Many Marxists have underestimated the ability of capitalism to adapt to change. Lenin considered imperialism to be the highest stage of capitalism, but imperialism appears to have been succeeded by post-colonial globalization. The new Indian economy is proof of the fresh energy given to capitalism through globalization. India provides businesses everywhere with new sources of labour and materials to exploit, and new markets for their products. If capitalist history has become world history, as Marx himself suggested, we should rethink the limits of capitalism as being the limits of the world itself.
Indian Paradoxes
There are several phenomena that disturb my depiction of India as a capitalist society, fully integrated into the global network. First, more than 60% of Indians live in rural areas, where most farming is unmechanized and conducted on small holdings, and where the division of labour continues to be influenced by caste. Next, India’s urban industries do not conform to Marx’s classical capitalist model either. Large-scale manufacturing accounts for only about a quarter of India’s economy; the faster-growing service sector is twice as large. As Pankaj Mishra points out, “India’s economic growth has been largely jobless. Only 1.3 million out of a working population of 400 million are employed in the information technology and business processing industries that make up the so-called new economy.”38 We should add that in both the manufacturing and service sectors, much of the work is done by legions of small businesses operating in the “informal” (i.e. extra-legal) economy—unconducive to the formation of an organized labour force (Shankar Acharya cites a decline in organized industrial sector employment in the first half of this decade39), or a larger union movement. In short, India’s workforce does not completely, or even largely, correspond to the Marxian proletariat.
Nevertheless, I will stick to my “capitalist” labelling of India because this seems to be the direction it is headed. 2009 was a historic year in India in that manufacturing for the first time contributed more to the country’s GDP than did agriculture.40 Indians are migrating in massive numbers to towns and cities to seek new forms of employment. And finally, we witness the spread of a free-enterprise ethos. We see this among the newly rich, who are proud of their entrepeneurship and its rewards, the material possessions they love to display. We also see it among many common working people: during my last visit, I was struck by a newly-found optimism and energy, reflecting a belief in the promise of individual initiative.

Given data ::
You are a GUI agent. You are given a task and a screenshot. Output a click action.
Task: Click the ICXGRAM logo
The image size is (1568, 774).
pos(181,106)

---

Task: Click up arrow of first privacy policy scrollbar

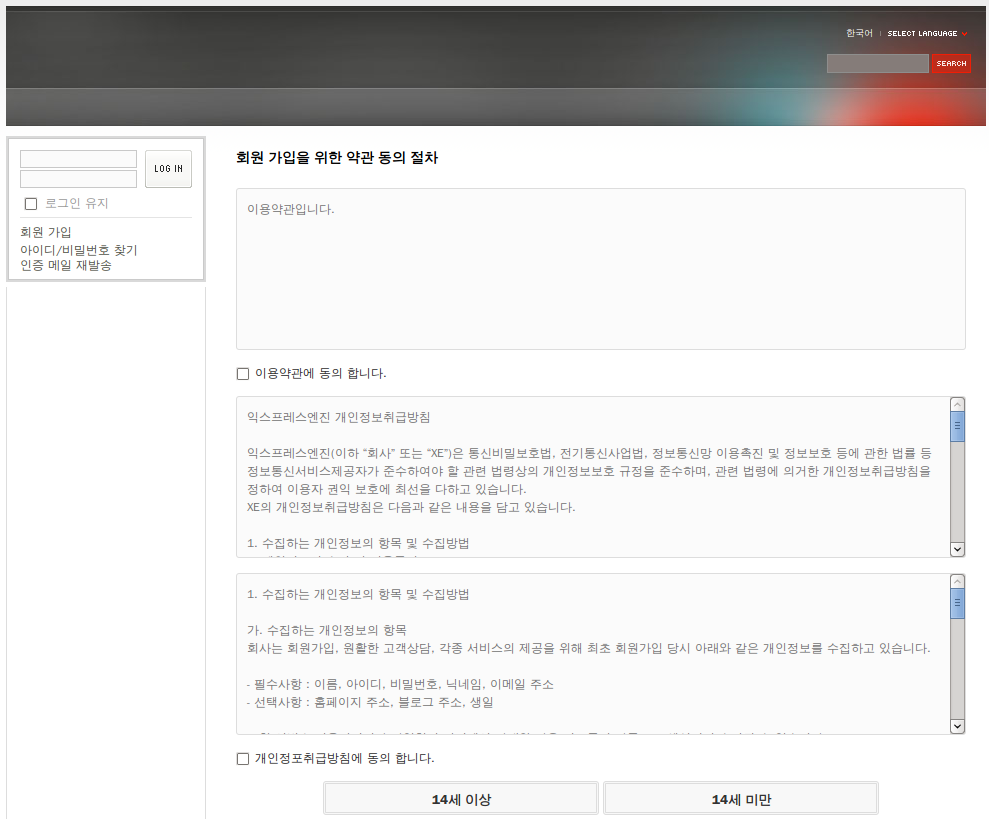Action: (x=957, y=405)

Task requirements ::
1) According to the passage on India and capitalism, what share of Indians live in rural areas?
2) List every person named in the passage on India and capitalism.
3) Rewrite the passage on India and capitalism from "Many Marxists have" up to and including "the world itself.", with "globalization" replaced by "global trade" wherever it appears.

Solution set ::
1) More than 60% of Indians live in rural areas.

2) Lenin, Marx, Pankaj Mishra, Shankar Acharya

3)
Many Marxists have underestimated the ability of capitalism to adapt to change. Lenin considered imperialism to be the highest stage of capitalism, but imperialism appears to have been succeeded by post-colonial global trade. The new Indian economy is proof of the fresh energy given to capitalism through global trade. India provides businesses everywhere with new sources of labour and materials to exploit, and new markets for their products. If capitalist history has become world history, as Marx himself suggested, we should rethink the limits of capitalism as being the limits of the world itself.